James Watson has really put his foot in it this time. He has a tendency to say some shockingly offensive and bizarre things.
Dr Watson told The Sunday Times that he was “inherently gloomy about the prospect of Africa” because “all our social policies are based on the fact that their intelligence is the same as ours – whereas all the testing says not really”. He said there was a natural desire that all human beings should be equal but “people who have to deal with black employees find this not true”.
His views are also reflected in a book published next week, in which he writes: “There is no firm reason to anticipate that the intellectual capacities of peoples geographically separated in their evolution should prove to have evolved identically. Our wanting to reserve equal powers of reason as some universal heritage of humanity will not be enough to make it so.”

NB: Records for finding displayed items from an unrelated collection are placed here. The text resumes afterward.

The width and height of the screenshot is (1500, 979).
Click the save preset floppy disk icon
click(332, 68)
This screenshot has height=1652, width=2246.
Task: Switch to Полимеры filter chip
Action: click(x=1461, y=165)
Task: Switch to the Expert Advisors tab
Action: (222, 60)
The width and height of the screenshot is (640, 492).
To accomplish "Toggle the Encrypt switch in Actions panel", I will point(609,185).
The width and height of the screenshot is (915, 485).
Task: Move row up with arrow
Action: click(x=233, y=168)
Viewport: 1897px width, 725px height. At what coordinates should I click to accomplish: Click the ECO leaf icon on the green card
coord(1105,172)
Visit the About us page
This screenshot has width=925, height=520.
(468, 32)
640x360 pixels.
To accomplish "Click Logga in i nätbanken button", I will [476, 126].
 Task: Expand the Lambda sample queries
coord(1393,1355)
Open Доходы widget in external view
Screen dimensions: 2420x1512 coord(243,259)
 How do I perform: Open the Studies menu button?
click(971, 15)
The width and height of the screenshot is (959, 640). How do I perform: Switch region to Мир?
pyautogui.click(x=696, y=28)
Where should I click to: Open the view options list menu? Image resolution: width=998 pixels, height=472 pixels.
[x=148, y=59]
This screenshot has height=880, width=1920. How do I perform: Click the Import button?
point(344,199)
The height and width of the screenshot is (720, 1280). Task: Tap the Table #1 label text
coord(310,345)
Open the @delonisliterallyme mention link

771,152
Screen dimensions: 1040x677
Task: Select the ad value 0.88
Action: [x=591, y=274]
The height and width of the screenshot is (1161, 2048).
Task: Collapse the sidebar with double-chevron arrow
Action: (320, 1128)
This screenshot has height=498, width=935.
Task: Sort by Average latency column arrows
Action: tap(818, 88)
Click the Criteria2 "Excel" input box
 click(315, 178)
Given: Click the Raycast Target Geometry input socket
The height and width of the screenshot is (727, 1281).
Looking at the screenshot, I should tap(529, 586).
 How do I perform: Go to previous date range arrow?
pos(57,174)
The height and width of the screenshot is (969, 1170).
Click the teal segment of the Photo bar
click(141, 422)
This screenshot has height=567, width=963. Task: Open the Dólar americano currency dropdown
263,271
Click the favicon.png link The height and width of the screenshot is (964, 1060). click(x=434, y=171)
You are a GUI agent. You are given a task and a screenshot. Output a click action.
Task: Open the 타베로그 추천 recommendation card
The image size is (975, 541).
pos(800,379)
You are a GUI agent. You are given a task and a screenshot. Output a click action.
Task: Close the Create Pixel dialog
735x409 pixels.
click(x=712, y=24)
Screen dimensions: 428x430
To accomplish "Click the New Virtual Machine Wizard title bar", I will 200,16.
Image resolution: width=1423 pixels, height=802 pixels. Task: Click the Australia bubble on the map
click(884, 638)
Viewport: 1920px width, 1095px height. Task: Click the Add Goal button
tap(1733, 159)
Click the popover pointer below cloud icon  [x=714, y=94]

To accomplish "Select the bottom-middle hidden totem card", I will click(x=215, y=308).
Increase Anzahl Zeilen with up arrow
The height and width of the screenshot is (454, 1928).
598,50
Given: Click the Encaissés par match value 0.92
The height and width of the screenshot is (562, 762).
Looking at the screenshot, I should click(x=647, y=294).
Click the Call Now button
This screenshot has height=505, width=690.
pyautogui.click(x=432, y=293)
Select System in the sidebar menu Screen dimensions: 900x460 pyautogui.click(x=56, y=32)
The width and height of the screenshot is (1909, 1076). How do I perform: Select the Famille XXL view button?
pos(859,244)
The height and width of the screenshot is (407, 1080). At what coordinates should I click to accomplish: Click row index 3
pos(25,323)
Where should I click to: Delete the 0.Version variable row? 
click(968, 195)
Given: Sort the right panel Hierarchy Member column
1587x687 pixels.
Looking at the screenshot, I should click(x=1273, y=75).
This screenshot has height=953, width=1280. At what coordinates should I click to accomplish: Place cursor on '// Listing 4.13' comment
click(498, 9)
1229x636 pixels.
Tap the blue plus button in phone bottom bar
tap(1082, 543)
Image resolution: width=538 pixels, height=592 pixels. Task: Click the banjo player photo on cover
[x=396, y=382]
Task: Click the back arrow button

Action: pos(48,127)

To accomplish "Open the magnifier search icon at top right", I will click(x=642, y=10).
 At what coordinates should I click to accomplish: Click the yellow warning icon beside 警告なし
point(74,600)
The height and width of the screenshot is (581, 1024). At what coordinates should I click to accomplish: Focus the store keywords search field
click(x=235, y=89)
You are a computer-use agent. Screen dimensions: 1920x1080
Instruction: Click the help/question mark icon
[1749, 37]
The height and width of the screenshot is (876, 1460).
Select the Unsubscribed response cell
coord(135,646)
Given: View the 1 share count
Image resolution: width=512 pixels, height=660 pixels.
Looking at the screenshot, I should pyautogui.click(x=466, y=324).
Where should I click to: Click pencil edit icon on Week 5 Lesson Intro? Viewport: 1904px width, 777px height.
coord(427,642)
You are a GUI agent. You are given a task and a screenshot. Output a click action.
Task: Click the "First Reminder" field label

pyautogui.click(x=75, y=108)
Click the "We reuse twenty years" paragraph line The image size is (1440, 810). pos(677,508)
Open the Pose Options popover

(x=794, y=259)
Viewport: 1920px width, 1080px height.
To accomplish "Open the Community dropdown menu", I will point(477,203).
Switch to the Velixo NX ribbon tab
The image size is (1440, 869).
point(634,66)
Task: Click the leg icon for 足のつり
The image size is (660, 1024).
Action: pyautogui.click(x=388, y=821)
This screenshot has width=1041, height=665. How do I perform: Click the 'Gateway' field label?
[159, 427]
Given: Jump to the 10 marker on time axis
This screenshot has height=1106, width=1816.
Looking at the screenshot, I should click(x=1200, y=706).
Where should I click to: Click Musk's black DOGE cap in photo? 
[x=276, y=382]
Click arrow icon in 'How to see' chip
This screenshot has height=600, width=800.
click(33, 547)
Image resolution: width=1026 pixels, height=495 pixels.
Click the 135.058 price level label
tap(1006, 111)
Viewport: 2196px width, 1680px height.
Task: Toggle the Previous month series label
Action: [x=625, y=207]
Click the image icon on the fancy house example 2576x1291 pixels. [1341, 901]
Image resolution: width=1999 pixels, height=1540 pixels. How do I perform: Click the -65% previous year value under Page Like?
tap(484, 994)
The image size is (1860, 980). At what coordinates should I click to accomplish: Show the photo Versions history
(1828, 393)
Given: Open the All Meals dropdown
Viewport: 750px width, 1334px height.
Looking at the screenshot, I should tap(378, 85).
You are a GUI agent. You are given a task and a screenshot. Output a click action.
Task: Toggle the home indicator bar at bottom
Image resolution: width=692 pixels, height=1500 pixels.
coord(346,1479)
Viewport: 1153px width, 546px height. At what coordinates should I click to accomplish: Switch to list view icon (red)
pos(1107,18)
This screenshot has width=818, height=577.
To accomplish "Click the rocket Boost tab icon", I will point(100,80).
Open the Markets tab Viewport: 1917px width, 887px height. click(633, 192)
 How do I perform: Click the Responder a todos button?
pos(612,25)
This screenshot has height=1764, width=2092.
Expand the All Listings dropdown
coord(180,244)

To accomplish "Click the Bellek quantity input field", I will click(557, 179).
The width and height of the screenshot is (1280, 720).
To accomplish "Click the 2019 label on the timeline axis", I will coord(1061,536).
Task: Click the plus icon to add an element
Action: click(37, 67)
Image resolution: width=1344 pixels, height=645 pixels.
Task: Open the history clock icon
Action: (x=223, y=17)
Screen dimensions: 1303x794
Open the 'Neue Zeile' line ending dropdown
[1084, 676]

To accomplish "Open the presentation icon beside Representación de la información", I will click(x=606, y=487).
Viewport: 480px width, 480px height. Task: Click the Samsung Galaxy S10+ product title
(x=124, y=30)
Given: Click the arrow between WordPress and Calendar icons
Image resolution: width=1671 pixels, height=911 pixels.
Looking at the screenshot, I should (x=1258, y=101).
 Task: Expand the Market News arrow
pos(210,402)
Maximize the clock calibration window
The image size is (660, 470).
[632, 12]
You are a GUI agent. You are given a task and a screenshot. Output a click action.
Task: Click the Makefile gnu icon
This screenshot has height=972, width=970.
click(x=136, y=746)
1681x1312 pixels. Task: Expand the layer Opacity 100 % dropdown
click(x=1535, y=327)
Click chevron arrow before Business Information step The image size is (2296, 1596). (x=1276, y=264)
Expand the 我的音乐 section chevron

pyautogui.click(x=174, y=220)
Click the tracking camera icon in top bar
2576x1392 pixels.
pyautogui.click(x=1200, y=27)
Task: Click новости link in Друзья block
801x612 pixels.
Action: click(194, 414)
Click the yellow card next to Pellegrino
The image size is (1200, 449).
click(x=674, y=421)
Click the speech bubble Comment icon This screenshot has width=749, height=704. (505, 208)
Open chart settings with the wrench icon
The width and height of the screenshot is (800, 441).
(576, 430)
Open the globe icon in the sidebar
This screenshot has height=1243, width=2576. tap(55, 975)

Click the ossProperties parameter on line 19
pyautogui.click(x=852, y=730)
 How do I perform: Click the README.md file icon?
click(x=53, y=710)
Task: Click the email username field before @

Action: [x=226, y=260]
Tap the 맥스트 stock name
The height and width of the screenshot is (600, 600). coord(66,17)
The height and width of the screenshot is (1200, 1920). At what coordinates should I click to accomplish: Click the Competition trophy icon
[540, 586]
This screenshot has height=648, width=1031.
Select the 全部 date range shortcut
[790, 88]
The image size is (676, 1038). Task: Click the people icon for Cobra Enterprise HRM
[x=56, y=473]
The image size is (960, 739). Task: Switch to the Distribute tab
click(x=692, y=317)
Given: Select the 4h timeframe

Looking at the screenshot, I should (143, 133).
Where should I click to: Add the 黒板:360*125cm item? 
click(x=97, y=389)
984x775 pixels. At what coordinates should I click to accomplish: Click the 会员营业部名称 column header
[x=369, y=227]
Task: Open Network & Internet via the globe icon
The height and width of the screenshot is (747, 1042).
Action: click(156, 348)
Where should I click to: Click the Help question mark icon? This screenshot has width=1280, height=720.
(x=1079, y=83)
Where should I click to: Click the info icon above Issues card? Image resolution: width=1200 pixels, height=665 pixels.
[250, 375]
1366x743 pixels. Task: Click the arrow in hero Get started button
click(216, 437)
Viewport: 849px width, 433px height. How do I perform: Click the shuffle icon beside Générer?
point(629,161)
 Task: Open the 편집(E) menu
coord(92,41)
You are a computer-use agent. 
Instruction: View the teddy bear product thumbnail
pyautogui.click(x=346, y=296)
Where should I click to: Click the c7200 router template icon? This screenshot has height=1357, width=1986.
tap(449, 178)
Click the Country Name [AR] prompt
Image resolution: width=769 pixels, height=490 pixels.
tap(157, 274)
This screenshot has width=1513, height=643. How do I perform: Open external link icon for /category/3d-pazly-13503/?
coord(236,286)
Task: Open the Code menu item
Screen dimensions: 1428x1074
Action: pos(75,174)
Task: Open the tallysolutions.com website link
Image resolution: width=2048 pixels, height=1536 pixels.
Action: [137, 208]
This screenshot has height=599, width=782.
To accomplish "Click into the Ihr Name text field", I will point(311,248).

Or, rather, our wanting to see our particular ethnic or racial group as superior to all others is not enough to make it so. There seems to be no environment on earth (except, perhaps, the coddled womb of the upper middle class lifestyle) where the average human being can afford to dispense with intelligence — and that includes Africa — and even where populations have been isolated for ten thousand years at a time, as in North America and Australia, we don’t see powers of reason decaying. And of course, Africa is not significantly geographically or genetically isolated at all.
The article is like a summary of Watson’s greatest gaffes.
In 1997, he told a British newspaper that a woman should have the right to abort her unborn child if tests could determine it would be homosexual. He later insisted he was talking about a “hypothetical” choice which could never be applied. He has also suggested a link between skin colour and sex drive, positing the theory that black people have higher libidos, and argued in favour of genetic screening and engineering on the basis that “stupidity” could one day be cured. He has claimed that beauty could be genetically manufactured, saying: “People say it would be terrible if we made all girls pretty. I think it would great.”
He smiles. “Rosalind is my cross,” he says slowly. “I’ll bear it. I think she was partially autistic.” He pauses for a while, before repeating the suggestion, as if to make it clear that this is no off-the-cuff insult, but a considered diagnosis. “I’d never really thought of scientists as autistic until this whole business of high-intelligence autism came up. There is probably no other explanation for Rosalind’s behaviour.
It’s like he thinks everyone is inferior. That’s a relative term, so you might be wondering, inferior to what? I happen to know that he thinks very highly of the Scots-Irish, and considers them to be the driving force behind American successes.
I’ll give you three guesses what Watson’s own background might be.